§ **SOURCE RECORDS**

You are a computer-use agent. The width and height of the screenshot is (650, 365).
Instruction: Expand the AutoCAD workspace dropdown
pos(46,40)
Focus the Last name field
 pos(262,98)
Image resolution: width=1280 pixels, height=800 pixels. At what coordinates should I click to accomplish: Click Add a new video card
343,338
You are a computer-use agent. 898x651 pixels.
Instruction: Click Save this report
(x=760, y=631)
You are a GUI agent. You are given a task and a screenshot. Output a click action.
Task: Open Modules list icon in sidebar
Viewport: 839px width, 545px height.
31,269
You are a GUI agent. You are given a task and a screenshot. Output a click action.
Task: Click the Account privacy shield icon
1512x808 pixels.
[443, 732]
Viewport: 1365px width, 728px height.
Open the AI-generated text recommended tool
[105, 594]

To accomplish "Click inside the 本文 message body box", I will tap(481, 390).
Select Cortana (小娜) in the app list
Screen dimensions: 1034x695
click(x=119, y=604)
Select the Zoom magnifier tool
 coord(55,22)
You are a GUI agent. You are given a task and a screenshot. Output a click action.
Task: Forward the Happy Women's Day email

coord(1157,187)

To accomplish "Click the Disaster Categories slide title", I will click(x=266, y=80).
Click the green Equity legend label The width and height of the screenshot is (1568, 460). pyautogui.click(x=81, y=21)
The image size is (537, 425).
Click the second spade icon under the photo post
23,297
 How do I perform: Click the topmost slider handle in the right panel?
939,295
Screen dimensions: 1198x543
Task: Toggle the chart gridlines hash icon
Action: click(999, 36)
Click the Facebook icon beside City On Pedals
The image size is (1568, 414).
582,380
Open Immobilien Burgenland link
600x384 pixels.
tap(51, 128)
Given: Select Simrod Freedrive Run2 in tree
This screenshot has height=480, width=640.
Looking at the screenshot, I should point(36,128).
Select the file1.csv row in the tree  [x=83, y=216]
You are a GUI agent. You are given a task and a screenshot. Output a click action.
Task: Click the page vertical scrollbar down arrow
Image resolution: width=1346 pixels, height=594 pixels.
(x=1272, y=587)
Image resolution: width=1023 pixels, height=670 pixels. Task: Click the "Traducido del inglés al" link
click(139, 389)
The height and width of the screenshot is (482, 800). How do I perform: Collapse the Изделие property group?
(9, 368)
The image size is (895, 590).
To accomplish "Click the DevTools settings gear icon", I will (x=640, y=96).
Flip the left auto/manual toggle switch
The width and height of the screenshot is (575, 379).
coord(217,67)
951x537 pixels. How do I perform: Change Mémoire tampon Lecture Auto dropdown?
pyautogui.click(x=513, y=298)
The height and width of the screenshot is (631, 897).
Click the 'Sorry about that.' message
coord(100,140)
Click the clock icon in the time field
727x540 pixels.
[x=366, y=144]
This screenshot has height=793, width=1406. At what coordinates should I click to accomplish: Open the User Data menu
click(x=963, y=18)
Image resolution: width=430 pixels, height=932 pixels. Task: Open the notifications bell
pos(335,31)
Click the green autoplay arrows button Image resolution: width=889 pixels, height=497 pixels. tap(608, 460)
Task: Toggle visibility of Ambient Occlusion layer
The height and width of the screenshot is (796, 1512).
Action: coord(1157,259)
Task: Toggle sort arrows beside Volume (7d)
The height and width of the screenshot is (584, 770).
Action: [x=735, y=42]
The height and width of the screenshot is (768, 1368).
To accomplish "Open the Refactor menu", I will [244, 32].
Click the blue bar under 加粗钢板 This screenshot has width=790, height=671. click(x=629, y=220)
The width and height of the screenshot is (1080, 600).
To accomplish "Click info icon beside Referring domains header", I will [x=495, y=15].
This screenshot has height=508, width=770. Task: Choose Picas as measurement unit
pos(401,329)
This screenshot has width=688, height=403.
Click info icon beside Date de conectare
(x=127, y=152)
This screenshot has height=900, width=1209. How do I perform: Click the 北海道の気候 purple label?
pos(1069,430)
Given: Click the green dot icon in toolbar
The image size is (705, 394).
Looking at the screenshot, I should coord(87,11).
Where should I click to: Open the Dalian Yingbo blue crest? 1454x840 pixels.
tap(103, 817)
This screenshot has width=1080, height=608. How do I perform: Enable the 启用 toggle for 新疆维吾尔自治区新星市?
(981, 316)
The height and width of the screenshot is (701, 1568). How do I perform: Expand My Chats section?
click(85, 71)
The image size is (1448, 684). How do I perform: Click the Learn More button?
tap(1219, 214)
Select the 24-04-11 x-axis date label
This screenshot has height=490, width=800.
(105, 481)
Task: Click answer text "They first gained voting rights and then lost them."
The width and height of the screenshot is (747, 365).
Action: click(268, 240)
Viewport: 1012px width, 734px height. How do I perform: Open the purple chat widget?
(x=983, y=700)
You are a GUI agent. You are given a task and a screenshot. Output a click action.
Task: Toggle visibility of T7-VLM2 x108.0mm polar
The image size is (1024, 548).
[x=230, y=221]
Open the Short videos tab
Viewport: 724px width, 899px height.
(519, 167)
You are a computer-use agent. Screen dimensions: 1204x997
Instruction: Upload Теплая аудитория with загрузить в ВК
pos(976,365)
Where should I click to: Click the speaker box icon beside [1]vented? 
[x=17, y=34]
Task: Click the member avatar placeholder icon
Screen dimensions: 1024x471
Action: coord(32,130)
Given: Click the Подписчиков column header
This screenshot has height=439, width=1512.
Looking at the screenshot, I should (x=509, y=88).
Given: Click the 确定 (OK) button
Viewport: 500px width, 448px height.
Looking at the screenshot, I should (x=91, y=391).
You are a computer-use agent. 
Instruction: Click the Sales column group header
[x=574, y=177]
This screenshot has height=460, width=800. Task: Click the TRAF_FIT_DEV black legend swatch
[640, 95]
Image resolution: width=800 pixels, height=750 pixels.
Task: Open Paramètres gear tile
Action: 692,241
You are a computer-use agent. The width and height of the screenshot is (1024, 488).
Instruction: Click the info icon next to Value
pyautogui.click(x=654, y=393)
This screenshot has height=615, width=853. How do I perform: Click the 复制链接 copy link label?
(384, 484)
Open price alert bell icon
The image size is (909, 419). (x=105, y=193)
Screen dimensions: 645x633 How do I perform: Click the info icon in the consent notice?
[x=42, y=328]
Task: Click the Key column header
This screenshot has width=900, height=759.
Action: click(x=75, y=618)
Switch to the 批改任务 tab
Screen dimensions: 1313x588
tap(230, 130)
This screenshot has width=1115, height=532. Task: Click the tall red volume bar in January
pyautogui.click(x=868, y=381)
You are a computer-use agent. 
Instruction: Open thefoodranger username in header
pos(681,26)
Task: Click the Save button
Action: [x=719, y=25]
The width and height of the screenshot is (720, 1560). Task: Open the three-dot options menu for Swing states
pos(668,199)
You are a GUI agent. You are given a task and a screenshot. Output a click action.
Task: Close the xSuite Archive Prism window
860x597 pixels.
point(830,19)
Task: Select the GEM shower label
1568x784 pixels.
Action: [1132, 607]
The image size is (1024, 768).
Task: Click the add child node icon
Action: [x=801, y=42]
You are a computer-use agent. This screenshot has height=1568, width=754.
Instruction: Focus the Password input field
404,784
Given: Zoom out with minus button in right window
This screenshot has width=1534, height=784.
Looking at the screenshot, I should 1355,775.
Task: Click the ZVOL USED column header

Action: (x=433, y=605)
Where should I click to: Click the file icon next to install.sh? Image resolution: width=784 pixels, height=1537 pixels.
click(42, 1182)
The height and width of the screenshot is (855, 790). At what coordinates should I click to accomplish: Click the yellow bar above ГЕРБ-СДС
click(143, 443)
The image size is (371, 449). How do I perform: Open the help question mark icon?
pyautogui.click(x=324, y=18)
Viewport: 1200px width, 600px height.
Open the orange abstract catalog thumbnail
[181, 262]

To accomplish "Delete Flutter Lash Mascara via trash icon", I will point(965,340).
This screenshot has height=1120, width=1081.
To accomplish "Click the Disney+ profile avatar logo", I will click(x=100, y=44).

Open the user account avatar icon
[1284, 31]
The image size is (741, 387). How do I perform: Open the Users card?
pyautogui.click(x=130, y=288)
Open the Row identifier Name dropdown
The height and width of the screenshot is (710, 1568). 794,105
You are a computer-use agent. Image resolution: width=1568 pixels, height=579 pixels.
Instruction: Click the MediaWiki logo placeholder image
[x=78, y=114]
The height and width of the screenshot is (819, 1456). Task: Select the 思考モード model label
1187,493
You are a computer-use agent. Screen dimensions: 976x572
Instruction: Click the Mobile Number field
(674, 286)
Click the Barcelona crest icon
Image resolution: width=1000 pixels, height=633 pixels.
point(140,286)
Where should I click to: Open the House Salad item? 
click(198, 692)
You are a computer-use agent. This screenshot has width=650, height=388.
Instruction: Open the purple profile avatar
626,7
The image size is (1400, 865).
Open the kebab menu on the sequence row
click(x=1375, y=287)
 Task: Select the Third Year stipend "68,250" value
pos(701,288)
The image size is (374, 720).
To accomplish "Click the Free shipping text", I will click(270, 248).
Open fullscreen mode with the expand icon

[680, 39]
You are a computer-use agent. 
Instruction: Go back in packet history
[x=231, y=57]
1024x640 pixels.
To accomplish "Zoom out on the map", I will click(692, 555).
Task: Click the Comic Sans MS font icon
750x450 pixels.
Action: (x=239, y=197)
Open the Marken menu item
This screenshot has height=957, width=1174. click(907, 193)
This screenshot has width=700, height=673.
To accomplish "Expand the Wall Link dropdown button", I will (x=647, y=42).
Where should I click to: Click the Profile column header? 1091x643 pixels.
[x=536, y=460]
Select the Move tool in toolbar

§ **TASK STATEMENT**
Scan the listing above and work out how many of its lines contain the word "visibility". Report only that number.

§ **EXPECTED ANSWER**
2